April 14, 2013 | posted in Filmmakers
In the early 1960s, Sam Shepard and Johnny Dark crossed paths in Greenwich Village. Today, they reunite to combine their story through hundreds of letters, family movies, and photographs into one, all encompassing book. Their vibrant personalities and deep reflection is what drew Treva Wurmfeld to the story.
“Shepard and Dark” is the documentary directed by Wurmfeld that explores the history of these two men.
“Both men are writers,” Wurmfeld says. “Despite their differences, they both kept this incredible shared history. Johnny and Sam were already working on this book project when I started,” she continues. “In that sense the story’s focus was kind of there already, a real life play.”

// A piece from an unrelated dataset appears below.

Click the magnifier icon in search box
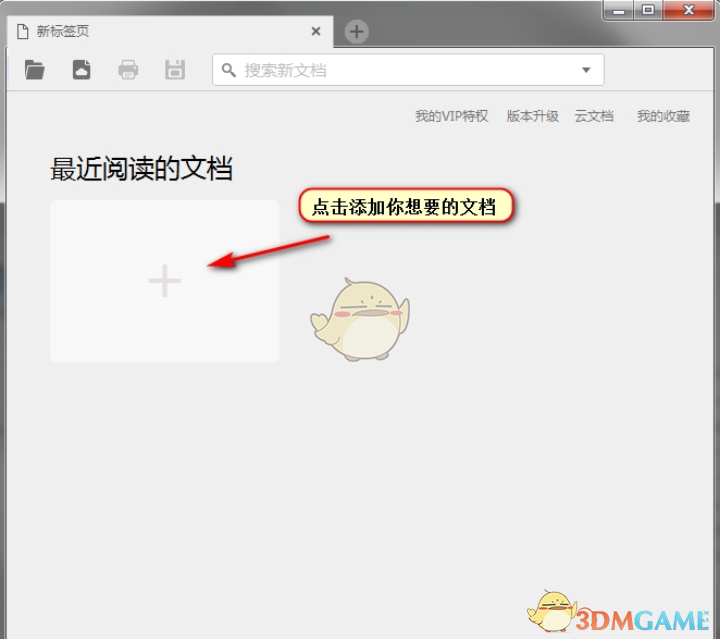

Shepard is a Pultizer Prize winning playwright. Wurmfeld loved the idea of making a Shepard play from non-fiction. “[The filmmaking process] was aided in the fact that they were characters in themselves. It became very clear that the inspiration was how the two related to one another in real life.”
And her characters were involved in their on-screen development. “These are guys who have a lot of allure,” says Wurmfeld. “They knew how to construct their own images. Because they knew it and I knew it, they played a big role in how they were portrayed.”
It wasn’t easy for Wurmfeld to delve into such intimate detail, however, and was forced to make herself as vulnerable as her subjects. “I hadn’t ever done anything like this before,” she says. “I had to build a protective layer around myself to make this film. You have to kind of nurture your relationships with your subjects to get that intimate content and that wasn’t always easy.”
Though serious in nature, Wurmfeld says people genuinely laugh throughout the film. “There is comedy everywhere but it is honest and it makes people want to think about their own lives.”